> GOAL:
Copy the material below without any changes, beginning with the line that contains "Screen dimensions: 1194x550" and ending after the line that contains "pos(498,18)".

> Part of a data file:

# # # # #

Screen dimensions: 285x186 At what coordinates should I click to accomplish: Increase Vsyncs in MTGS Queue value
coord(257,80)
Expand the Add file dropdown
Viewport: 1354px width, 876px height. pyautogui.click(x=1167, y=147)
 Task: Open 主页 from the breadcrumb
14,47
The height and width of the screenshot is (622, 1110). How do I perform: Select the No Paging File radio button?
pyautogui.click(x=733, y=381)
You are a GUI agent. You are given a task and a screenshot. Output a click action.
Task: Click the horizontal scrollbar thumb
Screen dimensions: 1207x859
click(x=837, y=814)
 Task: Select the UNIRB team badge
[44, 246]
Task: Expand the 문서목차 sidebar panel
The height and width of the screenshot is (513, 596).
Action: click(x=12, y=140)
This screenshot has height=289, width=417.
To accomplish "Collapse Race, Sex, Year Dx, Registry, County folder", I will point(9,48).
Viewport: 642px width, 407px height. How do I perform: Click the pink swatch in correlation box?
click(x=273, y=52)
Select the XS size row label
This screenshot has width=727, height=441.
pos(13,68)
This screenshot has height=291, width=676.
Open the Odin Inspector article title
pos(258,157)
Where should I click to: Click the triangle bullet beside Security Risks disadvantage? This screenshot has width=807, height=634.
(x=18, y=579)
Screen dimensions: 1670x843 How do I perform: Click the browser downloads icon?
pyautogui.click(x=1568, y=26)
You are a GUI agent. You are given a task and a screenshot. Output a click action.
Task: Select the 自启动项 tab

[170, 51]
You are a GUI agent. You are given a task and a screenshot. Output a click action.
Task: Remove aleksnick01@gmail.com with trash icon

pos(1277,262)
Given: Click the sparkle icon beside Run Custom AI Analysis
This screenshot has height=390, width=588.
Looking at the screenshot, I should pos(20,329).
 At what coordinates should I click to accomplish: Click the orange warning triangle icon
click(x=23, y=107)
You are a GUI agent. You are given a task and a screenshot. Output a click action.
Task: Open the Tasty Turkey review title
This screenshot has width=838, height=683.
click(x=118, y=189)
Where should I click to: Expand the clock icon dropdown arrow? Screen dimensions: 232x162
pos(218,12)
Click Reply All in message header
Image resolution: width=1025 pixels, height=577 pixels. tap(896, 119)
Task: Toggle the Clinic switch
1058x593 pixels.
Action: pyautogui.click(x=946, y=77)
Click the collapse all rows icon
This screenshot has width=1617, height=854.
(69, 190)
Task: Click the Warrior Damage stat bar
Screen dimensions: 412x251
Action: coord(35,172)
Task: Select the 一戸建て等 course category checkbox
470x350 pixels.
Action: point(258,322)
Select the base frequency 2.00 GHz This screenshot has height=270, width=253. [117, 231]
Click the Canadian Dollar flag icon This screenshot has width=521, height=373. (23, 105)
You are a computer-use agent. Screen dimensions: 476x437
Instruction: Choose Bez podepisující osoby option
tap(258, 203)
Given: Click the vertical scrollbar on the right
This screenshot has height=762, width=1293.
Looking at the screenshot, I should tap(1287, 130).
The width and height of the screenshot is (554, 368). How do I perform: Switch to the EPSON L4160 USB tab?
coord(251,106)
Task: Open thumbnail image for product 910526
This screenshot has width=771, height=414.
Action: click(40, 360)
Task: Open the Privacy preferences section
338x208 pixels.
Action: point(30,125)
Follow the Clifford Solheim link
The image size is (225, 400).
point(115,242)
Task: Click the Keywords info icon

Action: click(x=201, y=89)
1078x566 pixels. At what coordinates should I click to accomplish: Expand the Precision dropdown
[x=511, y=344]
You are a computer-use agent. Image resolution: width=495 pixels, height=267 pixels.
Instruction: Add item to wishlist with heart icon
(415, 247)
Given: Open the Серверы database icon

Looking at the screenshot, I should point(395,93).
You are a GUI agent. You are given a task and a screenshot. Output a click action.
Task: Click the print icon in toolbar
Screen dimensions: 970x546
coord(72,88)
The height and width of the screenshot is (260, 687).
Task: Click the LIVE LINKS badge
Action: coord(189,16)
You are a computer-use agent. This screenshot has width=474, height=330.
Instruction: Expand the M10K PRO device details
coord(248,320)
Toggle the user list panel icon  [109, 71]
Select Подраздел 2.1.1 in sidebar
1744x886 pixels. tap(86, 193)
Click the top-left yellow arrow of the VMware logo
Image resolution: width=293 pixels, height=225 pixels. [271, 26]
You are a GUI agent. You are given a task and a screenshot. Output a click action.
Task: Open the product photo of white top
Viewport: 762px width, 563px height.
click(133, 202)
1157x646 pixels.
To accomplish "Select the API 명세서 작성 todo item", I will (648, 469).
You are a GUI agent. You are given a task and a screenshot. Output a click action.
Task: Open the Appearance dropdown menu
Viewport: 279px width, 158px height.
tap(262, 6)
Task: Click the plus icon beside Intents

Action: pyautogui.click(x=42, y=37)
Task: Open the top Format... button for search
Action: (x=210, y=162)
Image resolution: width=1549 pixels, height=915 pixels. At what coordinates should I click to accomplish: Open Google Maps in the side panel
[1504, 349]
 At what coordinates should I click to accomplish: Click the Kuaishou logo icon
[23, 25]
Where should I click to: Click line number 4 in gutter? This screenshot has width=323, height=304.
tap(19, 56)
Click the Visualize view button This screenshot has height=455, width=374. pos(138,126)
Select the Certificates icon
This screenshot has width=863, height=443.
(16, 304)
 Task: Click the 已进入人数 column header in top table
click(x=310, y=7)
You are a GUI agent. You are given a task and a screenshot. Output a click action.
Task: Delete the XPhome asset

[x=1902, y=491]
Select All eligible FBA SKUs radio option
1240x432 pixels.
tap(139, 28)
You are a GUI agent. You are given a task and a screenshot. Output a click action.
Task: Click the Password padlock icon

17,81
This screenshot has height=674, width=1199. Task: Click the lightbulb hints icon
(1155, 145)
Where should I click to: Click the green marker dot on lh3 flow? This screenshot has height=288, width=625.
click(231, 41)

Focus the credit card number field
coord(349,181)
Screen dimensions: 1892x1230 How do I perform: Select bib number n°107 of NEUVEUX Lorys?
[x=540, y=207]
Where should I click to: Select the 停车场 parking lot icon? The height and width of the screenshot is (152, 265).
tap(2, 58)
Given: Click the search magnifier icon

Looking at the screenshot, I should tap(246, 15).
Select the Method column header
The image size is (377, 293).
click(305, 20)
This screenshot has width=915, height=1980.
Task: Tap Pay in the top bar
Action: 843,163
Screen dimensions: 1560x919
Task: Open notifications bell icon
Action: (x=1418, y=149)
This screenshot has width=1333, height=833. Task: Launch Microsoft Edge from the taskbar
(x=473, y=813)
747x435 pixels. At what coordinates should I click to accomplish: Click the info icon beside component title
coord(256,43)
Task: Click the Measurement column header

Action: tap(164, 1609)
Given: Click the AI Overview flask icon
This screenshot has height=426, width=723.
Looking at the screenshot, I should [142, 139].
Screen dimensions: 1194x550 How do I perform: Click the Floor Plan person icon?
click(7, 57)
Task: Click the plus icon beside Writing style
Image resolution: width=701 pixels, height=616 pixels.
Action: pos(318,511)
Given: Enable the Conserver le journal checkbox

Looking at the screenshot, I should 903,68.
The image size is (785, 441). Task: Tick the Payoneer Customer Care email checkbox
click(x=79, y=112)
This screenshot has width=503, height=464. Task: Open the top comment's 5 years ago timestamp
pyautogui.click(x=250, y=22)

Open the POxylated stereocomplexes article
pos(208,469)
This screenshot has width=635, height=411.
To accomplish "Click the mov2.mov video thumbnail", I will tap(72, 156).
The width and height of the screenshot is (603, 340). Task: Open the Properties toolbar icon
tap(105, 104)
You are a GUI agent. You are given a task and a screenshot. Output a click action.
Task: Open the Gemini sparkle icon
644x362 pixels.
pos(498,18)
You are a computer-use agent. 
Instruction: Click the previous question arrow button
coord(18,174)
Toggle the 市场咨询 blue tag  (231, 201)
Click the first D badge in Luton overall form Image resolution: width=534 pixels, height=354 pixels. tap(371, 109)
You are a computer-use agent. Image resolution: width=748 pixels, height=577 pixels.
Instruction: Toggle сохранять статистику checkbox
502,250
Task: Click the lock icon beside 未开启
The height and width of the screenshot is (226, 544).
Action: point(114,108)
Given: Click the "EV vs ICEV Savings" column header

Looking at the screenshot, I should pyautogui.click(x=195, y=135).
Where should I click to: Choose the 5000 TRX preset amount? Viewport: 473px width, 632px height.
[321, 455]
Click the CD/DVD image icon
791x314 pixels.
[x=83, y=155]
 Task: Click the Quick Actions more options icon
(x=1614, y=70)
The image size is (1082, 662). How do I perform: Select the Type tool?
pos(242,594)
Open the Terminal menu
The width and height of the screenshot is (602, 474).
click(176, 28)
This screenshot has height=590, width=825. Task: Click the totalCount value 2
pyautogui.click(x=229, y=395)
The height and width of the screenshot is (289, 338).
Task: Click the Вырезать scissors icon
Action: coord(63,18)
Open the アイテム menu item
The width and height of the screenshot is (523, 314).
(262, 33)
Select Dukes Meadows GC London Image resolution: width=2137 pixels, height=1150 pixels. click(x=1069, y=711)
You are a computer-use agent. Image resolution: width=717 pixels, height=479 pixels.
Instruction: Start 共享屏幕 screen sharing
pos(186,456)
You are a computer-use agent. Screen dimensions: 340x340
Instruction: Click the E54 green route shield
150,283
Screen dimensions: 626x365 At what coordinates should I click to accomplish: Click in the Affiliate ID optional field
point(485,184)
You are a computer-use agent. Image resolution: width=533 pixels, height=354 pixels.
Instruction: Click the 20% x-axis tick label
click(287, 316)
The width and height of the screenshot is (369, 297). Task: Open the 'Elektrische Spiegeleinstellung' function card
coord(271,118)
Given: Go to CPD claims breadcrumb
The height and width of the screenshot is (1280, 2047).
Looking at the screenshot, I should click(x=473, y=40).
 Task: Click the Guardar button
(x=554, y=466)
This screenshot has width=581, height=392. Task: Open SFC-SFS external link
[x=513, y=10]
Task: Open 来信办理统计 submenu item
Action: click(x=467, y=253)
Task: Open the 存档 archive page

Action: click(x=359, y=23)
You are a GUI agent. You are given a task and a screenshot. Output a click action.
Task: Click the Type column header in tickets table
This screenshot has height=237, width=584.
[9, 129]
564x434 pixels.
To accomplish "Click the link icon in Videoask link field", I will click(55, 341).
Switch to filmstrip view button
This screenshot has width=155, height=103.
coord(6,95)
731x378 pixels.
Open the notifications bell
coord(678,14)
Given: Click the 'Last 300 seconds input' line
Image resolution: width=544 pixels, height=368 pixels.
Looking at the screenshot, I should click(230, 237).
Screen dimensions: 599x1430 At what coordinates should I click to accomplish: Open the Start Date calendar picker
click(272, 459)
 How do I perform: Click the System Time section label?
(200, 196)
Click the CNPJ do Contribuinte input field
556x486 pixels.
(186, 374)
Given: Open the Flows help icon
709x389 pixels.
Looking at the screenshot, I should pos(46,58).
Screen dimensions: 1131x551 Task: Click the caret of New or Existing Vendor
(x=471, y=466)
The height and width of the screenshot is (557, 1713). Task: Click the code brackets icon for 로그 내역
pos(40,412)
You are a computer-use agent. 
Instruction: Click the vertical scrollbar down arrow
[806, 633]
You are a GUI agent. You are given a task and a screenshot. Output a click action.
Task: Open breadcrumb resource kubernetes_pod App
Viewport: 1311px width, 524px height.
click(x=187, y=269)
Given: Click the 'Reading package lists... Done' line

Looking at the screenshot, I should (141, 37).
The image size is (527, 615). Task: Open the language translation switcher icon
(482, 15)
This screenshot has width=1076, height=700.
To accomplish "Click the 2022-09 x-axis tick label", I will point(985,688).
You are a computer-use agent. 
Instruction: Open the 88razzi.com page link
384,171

# # # # #

> PROBLEM SOLUTION:
Screen dimensions: 1194x550 How do I perform: Click the Floor Plan person icon?
click(7, 57)
Task: Click the plus icon beside Writing style
Image resolution: width=701 pixels, height=616 pixels.
Action: pos(318,511)
Given: Enable the Conserver le journal checkbox

Looking at the screenshot, I should 903,68.
The image size is (785, 441). Task: Tick the Payoneer Customer Care email checkbox
click(x=79, y=112)
This screenshot has width=503, height=464. Task: Open the top comment's 5 years ago timestamp
pyautogui.click(x=250, y=22)

Open the POxylated stereocomplexes article
pos(208,469)
This screenshot has width=635, height=411.
To accomplish "Click the mov2.mov video thumbnail", I will tap(72, 156).
The width and height of the screenshot is (603, 340). Task: Open the Properties toolbar icon
tap(105, 104)
You are a GUI agent. You are given a task and a screenshot. Output a click action.
Task: Open the Gemini sparkle icon
644x362 pixels.
pos(498,18)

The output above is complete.